Déposé le 24/10/2013 à 13h54
Pourquoi avez-vous décidé d'enquêter sur la pratique de l'euthanasie en Belgique?
Le point de départ, c'est le travail que j'ai mené avec le réalisateur Frédéric Chaudier, qui a filmé pendant plus d'un an des patients hospitalisés en soins palliatifs à la maison médicale Jeanne-Garnier, à Paris. J'ai produit son documentaire, « Les yeux ouverts », sorti en 2010 au cinéma.
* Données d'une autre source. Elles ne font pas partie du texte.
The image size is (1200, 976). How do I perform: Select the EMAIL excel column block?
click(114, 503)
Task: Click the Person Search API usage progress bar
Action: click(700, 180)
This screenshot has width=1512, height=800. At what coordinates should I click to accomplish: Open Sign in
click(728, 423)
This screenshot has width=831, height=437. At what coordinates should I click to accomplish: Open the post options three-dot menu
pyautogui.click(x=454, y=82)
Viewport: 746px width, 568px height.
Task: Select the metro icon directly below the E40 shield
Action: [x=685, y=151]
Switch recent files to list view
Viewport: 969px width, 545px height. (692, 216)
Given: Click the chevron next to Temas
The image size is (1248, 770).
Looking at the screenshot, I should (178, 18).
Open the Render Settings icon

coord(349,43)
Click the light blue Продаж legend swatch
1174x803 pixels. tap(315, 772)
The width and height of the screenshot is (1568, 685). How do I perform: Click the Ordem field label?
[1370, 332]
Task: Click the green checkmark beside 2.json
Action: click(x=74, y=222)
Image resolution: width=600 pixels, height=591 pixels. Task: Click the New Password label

Fort de cette expérience, j'ai eu envie de savoir comment les choses se passaient dans des pays, comme la Belgique,ayant fait le choix d'autoriser l'euthanasie. J'ai commencé l'enquête sans aucun a priori, avec l'esprit ouvert et l'envie de comprendre. C'est alors que j'ai rencontré Marcel, un ancien syndicaliste belge plutôt favorable à l'euthanasie au départ.Cependant, après l'euthanasie de sa mère qui n'était pas malade, celui-ci s'est brutalement rendu compte qu'il n'y avait pas de contrôle, que l'euthanasie se pratiquait en dehors des critères fixés par la loi. Le constat était saisissant.
J'ai alors continué à enquêter, avec l'aide deux journalistes de talent, Anne-Laure Cahen et Clotilde Baste. Ce que nous montrons, c'est que dans ce pays, l'application de l'euthanasie n'est pas exempte de dérives.
Qu'avez-vous découvert en particulier?
Le point central, c'est l'absence de contrôle effectif des euthanasies pratiquées, en dépit de la commission fédérale.Certains témoins, dont l'un apparaît dans le film, vont jusqu'à faire état d'homicides déguisés en euthanasie! Desinfirmières parlent à visage découvert des dérives auxquelles elles ont assisté...
Je ne prétends pas trancher le débat, dire s'il faut ou non légaliser l'aide active à mourir, mon film est simplement un éclairage de ce qui se passe aujourd'hui dans un pays ayant fait ce choix et où, manifestement, tout ne va pas bien.J'espère qu'il va donner matière à réfléchir: sur ce que veut dire la « liberté » de mourir lorsque l'on n'a aucune réponse à sa souffrance ou encore sur la place du médecin qui soigne mais peut aussi donner la mort...
Pourquoi diffuser votre travail sur Internet et pas à la télévision?
Aucune chaîne de télévision n'a accepté de diffuser le film, donc de le financer. Nous avons travaillé pendant deux ans,avec très peu de moyens, sans pouvoir aller aussi loin dans l'enquête que nous l'aurions voulu.
Malgré ces conditions précaires, nous avons été jusqu'au bout parce que nous avions la conviction qu'il y avait là un vrai sujet. J'avoue que l'absence de répondant du côté des diffuseurs me laisse perplexe.
RECUEILLI PAR MARINE LAMOUREUX
(1) Pierre Barnérias a 48 ans. Pendant 23 ans, il a travaillé pour de nombreuses chaînes de télévision, d'abord comme
journaliste puis comme JRI (journaliste reporter d'images), France 2, France 3, TV5 monde, TF1, etc.